→ **Input data**

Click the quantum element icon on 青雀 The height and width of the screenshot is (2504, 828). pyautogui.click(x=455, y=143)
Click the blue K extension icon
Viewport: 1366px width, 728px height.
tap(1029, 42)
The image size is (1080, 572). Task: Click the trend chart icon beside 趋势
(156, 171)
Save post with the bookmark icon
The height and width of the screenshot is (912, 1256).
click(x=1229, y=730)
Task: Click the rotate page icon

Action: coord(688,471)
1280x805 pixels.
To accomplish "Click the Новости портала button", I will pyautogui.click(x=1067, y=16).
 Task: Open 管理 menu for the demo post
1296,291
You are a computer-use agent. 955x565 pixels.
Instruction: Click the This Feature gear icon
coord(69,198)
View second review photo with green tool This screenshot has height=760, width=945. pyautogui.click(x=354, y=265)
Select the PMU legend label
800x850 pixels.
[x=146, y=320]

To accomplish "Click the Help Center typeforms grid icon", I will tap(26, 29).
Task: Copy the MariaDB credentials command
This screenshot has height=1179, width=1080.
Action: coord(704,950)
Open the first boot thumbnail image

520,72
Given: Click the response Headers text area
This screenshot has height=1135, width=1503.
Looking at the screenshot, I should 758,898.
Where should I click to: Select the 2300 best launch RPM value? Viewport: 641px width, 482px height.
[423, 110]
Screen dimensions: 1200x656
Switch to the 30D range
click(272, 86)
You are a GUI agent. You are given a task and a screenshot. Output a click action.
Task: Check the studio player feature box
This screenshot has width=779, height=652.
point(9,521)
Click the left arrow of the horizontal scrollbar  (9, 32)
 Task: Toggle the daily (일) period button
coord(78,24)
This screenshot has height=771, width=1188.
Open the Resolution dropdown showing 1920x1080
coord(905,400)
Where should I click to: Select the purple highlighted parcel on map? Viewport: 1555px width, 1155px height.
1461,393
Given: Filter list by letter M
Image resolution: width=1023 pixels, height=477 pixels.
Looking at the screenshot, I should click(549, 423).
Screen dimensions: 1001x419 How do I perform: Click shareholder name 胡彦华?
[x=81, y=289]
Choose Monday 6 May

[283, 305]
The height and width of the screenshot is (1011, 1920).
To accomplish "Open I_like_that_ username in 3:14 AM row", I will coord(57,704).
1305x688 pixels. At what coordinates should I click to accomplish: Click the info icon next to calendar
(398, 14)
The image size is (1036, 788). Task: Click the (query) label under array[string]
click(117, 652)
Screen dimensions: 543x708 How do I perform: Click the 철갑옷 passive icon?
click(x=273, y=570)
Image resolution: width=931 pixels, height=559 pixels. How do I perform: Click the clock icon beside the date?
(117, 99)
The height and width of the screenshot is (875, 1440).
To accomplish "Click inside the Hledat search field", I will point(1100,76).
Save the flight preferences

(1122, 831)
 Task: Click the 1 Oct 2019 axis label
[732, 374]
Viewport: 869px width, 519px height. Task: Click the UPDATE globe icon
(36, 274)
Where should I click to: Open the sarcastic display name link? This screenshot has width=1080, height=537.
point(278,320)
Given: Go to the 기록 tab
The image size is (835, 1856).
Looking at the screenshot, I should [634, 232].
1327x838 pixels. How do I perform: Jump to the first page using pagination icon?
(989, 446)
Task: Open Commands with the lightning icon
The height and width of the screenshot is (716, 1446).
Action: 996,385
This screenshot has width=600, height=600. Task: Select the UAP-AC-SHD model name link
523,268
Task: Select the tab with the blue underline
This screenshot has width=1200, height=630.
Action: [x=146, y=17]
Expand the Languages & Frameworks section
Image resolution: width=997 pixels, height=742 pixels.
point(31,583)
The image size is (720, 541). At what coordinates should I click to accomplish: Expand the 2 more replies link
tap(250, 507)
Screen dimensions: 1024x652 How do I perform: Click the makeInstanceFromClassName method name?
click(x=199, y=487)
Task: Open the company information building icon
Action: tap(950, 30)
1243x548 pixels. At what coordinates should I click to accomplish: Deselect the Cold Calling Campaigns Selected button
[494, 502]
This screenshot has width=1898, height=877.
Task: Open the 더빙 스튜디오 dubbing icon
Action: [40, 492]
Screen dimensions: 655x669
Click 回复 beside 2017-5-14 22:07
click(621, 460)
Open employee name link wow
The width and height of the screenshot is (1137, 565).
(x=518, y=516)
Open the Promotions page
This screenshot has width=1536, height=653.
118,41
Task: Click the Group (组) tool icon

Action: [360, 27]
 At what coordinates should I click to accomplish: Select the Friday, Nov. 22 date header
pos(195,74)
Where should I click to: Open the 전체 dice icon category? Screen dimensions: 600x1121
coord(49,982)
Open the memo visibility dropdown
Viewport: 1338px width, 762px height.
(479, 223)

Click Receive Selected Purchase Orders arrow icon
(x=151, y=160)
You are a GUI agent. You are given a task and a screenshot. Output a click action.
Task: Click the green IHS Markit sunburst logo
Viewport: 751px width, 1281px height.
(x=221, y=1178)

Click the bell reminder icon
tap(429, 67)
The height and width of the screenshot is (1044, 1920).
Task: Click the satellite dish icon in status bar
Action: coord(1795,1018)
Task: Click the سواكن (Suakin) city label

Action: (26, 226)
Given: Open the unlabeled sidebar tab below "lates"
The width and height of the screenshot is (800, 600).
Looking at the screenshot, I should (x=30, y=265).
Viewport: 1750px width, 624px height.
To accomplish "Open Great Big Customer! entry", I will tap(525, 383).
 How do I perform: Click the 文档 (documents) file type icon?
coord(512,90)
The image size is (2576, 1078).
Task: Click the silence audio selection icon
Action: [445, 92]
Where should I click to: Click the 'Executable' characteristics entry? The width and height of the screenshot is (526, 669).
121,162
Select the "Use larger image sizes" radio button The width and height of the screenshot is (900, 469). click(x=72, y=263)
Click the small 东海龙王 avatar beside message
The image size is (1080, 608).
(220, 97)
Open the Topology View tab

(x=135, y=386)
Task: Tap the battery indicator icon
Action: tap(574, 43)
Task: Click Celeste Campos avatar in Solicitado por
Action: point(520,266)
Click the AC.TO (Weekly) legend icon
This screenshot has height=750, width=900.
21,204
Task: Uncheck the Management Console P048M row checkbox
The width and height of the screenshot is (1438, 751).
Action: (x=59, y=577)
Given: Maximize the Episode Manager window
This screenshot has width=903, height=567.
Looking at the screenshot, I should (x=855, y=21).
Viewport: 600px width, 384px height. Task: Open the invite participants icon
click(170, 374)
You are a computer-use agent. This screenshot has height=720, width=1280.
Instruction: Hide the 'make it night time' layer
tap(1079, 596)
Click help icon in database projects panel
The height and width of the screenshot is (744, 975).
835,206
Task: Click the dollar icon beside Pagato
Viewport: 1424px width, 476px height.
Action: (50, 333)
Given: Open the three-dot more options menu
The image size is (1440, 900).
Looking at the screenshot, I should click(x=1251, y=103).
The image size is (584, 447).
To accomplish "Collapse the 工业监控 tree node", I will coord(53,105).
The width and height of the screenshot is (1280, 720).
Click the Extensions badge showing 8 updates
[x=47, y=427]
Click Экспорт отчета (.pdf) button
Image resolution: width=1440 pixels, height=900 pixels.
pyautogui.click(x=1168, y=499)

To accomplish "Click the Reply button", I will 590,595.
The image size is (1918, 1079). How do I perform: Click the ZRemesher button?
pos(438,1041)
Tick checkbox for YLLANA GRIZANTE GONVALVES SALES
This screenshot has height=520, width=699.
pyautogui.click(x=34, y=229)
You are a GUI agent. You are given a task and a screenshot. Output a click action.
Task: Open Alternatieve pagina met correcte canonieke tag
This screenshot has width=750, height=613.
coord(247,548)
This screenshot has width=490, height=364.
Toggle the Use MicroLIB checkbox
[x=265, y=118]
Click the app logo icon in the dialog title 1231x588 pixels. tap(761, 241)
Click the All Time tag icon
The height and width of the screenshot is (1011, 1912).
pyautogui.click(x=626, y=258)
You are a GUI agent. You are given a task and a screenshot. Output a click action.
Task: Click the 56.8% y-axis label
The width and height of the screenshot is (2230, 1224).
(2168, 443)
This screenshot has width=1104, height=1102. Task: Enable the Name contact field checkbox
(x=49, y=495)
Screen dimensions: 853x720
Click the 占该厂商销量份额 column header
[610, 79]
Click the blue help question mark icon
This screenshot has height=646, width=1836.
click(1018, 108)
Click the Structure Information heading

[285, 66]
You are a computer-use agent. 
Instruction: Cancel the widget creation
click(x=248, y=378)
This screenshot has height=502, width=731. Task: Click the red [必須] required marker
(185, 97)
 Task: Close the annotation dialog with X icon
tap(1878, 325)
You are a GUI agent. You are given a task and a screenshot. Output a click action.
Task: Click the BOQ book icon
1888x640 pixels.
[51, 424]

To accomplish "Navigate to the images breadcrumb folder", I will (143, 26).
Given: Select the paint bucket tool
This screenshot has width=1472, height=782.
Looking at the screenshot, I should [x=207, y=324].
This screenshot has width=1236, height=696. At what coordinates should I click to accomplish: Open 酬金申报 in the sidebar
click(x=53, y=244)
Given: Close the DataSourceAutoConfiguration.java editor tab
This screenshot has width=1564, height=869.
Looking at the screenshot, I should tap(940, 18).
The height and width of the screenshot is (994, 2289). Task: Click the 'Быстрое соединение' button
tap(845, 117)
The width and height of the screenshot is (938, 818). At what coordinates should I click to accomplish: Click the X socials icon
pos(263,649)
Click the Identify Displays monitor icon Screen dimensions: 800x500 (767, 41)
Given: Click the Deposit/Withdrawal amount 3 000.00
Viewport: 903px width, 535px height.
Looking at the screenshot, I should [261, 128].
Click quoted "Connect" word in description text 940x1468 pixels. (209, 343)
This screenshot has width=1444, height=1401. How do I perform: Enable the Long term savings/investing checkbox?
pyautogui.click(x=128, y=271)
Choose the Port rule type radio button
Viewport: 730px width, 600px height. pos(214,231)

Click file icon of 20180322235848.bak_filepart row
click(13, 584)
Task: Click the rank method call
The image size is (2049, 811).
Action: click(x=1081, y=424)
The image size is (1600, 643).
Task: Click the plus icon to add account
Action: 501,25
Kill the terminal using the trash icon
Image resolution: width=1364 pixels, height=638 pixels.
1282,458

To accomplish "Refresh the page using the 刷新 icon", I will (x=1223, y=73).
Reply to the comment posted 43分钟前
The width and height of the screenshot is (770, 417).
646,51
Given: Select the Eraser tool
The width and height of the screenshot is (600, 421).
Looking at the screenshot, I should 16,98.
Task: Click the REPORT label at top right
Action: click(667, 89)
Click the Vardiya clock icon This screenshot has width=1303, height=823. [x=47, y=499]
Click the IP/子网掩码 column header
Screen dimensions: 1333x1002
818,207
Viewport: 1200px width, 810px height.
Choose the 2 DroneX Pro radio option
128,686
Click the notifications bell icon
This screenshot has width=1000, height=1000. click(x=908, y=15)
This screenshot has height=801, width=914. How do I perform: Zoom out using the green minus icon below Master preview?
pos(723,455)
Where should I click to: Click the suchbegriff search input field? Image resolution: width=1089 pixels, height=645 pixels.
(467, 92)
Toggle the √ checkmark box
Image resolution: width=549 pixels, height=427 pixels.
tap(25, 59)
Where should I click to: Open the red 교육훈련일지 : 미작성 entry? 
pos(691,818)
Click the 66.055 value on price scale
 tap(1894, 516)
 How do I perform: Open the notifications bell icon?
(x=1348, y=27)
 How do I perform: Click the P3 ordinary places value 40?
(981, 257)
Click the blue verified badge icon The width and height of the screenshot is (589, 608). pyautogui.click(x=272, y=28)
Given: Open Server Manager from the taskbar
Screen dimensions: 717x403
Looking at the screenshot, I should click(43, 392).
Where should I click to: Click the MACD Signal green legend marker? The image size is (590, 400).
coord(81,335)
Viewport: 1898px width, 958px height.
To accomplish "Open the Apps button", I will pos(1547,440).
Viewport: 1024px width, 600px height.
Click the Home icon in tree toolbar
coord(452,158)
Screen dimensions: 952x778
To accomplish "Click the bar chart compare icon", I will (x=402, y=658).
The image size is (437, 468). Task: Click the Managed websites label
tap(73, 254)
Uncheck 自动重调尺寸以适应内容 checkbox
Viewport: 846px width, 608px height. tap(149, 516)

→ **Your assignment**
Could you restate word for word the lines above, from the one that contains "Task: Click the rotate page icon" through the one that contains "You are a computer-use agent. 955x565 pixels.", and no others?

→ **Finished exercise**
Task: Click the rotate page icon

Action: coord(688,471)
1280x805 pixels.
To accomplish "Click the Новости портала button", I will pyautogui.click(x=1067, y=16).
 Task: Open 管理 menu for the demo post
1296,291
You are a computer-use agent. 955x565 pixels.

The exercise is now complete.